What is expected »
I need each line of the entries below that includes the string "Coins".

◇ ◇ ◇ ◇ ◇ ◇ ◇

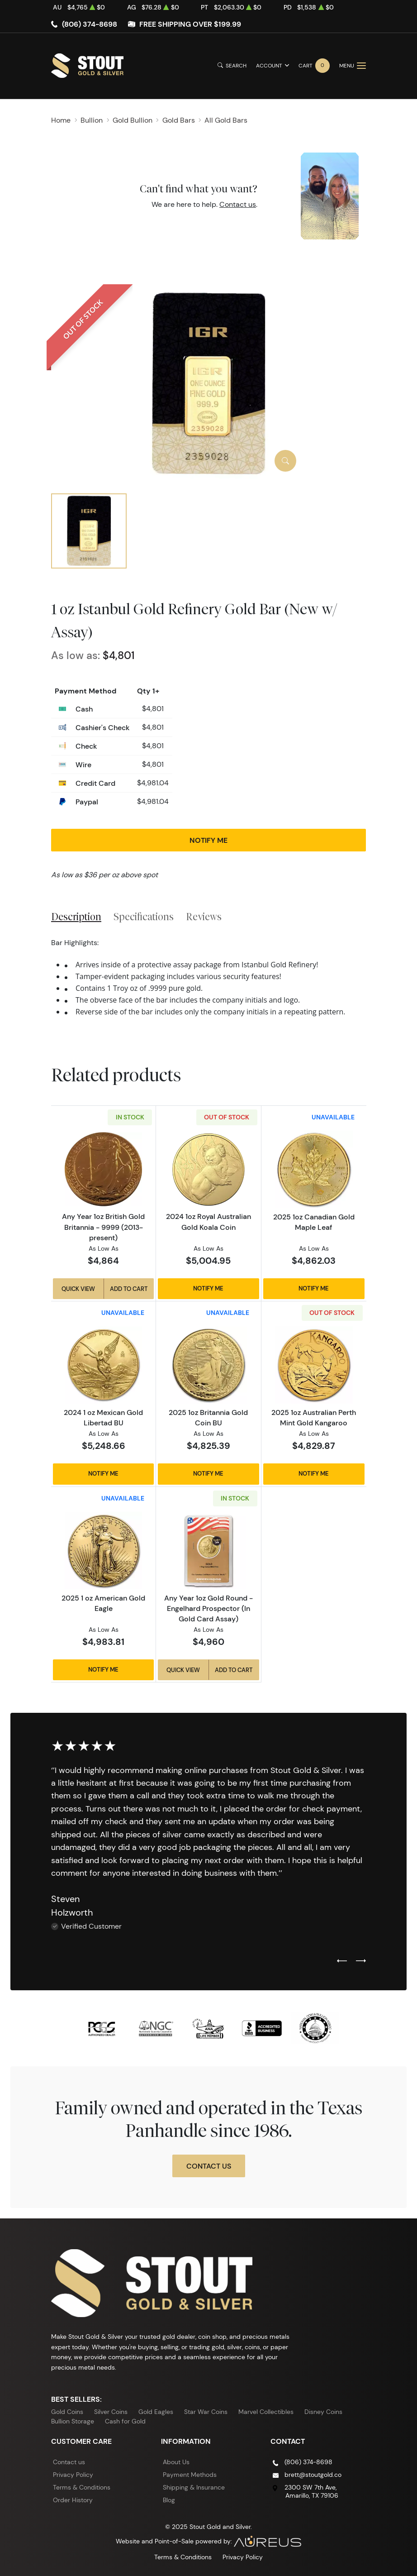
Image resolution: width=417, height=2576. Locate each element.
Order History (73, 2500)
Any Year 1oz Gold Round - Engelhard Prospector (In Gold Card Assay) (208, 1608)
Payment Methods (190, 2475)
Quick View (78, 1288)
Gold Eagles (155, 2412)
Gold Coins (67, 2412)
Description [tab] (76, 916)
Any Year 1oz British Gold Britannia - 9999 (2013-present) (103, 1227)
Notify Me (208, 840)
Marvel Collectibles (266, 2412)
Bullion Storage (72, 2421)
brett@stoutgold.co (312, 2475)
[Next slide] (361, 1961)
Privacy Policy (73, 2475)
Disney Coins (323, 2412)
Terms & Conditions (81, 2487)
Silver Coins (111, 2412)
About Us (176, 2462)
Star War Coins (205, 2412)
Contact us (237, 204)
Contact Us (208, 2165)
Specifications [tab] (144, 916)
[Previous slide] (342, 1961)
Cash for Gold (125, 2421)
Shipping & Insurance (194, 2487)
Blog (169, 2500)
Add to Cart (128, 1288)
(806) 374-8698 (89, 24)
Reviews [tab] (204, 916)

◇ ◇ ◇ ◇ ◇ ◇ ◇

The completed task »
Gold Coins (67, 2412)
Disney Coins (323, 2412)
Silver Coins (111, 2412)
Star War Coins (205, 2412)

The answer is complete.